Contrairement à ce que véhiculent certains préjugés, les tribunaux administratifs décident des litiges qui leur sont soumis en vertu de la législation et de la réglementation, et selon la preuve, et non sur des bases d'équité, d'opportunité ou de politique. Leur tâche essentielle est donc de dire le droit et cela, aussi spécialisé soit leur domaine et aussi souples soient leurs règles de preuve. Les tribunaux administratifs sont donc tenus de rendre leurs décisions à partir de l'interprétation des dispositions législatives et réglementaires puisqu'ils concluent sur la base du droit et non selon l'équité ou d'autres normes subjectives. Outre l'examen des lois statutaires qu'ils appliquent, ils doivent avoir recours à toute une série de dispositions législatives, certaines étant parfois fort complexes: droits fondamentaux, principes de droit administratifs, règles d'interprétation, droit civil, règles de preuve, etc. Seul un juriste d'expérience, avocat rompu au processus judiciaire et quasi-judiciaire, nous paraît offrir les garanties nécessaires de compétence pour représenter un justiciable devant un tribunal administratif.

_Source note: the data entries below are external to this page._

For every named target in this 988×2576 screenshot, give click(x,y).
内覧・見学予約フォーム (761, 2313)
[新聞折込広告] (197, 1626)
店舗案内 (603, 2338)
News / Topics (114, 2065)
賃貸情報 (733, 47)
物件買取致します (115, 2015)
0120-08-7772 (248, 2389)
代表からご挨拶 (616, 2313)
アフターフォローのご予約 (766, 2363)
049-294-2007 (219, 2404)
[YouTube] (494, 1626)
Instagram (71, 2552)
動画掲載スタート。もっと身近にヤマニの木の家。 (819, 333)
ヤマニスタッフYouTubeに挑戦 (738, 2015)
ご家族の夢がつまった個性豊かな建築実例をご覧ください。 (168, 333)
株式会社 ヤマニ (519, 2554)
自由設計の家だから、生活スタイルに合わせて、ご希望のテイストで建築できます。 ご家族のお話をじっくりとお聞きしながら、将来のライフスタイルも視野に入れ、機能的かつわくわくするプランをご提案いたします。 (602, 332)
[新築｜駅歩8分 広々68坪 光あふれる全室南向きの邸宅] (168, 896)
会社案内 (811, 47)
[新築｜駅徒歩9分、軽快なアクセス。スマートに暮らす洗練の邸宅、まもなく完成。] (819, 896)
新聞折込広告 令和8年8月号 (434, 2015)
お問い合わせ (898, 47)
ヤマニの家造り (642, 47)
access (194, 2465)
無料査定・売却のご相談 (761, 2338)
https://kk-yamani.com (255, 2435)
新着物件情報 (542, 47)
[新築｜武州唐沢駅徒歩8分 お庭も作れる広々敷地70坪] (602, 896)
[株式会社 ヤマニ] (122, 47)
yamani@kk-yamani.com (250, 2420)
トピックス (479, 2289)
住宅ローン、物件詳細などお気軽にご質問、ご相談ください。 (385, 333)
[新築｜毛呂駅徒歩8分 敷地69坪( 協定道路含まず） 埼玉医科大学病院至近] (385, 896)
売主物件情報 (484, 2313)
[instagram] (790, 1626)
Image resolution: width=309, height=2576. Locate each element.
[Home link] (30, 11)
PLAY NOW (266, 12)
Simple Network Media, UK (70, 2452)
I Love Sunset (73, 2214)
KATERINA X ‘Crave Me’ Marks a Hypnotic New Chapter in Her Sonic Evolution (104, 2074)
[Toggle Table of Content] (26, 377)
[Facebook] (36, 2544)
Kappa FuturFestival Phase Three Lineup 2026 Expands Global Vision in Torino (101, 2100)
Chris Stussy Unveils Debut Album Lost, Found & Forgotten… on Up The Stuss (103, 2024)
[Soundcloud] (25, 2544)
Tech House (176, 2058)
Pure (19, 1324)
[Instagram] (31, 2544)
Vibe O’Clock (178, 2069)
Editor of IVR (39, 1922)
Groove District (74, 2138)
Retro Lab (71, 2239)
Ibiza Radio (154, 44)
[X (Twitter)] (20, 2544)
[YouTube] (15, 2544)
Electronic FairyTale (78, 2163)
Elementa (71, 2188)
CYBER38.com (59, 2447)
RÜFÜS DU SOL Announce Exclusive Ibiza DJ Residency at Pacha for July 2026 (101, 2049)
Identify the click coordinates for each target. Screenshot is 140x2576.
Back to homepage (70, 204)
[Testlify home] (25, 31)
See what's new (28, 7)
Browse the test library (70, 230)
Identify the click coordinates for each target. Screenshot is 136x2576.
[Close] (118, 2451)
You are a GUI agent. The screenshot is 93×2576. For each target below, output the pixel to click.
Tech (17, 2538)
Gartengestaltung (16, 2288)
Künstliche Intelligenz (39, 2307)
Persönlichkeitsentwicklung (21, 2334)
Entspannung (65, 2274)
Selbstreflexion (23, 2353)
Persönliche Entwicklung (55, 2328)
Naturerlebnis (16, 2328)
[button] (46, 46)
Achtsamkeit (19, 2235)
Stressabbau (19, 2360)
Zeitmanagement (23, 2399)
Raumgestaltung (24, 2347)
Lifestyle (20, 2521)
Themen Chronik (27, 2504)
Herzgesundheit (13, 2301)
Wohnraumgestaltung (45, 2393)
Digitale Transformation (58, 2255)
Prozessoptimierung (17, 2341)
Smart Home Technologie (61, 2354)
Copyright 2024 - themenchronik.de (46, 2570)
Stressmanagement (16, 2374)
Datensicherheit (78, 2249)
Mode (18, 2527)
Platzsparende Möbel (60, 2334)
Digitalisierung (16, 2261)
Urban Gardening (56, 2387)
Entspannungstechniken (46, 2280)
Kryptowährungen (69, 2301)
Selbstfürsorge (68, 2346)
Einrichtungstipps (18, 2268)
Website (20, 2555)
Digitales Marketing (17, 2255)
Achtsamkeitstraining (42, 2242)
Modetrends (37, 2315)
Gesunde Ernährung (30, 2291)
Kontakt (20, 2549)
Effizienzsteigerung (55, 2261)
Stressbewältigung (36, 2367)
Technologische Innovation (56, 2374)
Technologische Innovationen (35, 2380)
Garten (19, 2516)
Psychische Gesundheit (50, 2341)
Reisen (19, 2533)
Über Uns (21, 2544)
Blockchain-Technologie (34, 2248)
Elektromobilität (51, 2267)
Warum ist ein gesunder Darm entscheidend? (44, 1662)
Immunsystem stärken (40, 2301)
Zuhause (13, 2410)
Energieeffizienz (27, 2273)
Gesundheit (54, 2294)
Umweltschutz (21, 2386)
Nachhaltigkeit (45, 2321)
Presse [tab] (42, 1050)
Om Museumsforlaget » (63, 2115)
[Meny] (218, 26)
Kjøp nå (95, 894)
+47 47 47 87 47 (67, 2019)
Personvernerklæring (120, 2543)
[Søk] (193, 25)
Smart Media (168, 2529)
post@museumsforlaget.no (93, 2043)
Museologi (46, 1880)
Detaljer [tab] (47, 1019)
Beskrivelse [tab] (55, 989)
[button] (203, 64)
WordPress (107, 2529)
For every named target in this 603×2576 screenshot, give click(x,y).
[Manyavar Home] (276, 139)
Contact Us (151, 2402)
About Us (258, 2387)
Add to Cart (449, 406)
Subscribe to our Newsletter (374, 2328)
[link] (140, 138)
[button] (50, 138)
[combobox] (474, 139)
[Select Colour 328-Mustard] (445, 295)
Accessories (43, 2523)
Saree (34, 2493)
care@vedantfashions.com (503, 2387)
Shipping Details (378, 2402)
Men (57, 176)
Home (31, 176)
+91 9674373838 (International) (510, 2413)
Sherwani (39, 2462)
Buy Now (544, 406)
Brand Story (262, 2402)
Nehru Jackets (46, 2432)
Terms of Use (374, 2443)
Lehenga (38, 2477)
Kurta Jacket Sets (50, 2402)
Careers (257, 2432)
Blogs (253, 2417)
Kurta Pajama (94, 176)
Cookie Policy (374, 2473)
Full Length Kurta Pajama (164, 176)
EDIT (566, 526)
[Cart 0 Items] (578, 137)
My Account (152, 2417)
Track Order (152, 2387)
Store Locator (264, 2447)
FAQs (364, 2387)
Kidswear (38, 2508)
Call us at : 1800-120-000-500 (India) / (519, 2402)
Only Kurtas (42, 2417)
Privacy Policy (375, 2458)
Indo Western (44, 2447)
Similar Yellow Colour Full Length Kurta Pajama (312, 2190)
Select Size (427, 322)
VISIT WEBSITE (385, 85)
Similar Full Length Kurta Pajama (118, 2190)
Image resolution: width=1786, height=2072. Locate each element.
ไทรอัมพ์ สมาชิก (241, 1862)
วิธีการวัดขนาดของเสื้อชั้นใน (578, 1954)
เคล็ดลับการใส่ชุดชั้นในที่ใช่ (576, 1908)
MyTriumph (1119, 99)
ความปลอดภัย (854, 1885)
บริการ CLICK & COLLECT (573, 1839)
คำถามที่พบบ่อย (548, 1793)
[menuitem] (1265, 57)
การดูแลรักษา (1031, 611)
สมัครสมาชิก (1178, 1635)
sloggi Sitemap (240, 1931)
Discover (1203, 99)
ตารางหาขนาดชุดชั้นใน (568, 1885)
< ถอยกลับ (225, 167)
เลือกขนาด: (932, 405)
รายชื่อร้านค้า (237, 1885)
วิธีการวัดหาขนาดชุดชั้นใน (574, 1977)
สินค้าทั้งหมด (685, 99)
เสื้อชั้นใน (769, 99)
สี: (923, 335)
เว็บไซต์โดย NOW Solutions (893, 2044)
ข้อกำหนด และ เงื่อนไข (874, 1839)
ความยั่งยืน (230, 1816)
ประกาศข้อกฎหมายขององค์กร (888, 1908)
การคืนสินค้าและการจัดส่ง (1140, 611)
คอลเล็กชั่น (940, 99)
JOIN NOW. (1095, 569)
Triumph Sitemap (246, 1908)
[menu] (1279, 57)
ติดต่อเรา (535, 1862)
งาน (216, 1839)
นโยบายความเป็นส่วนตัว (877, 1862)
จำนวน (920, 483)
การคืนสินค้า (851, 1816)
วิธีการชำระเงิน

La Loi sur le Barreau prévoit de nombreuses exceptions aux principes de l'exclusivité de la représentation par avocat. En effet, plaider ou agir devant tout tribunal est du ressort exclusif de l'avocat sauf devant certains tribunaux administratifs. À partir de l'expérience de plusieurs de nos membres, nous craignons que des justiciables ne soient lésés par des représentants qui n'ont ni la formation, ni l'encadrement pour les représenter adéquatement.
On doit aussi noter que des avocats radiés agissent devant certains tribunaux administratifs où il est possible de représenter autrui sans être membre du Barreau. Cette situation compromet la sécurité du public puisque le Barreau n'a pas de contrôle sur ses anciens membres radiés. En outre, cette situation amène une concurrence déloyale par rapport aux membres du Barreau qui doivent contribuer au Fonds d'assurance responsabilité, payer leur cotisation professionnelle et qui sont assujettis à des normes déontologiques.
Afin de corriger cette situation et d'assurer une plus grande représentation par avocat devant les tribunaux administratifs, le Comité administratif a résolu en août dernier de créer un comité qui aura notamment pour mandat de préparer un plan d'action afin de corriger la situation actuelle.
Il n'y a pas de représentant plus dangereux devant un tribunal que celui qui joue à l'avocat sans formation ni encadrement déontologique!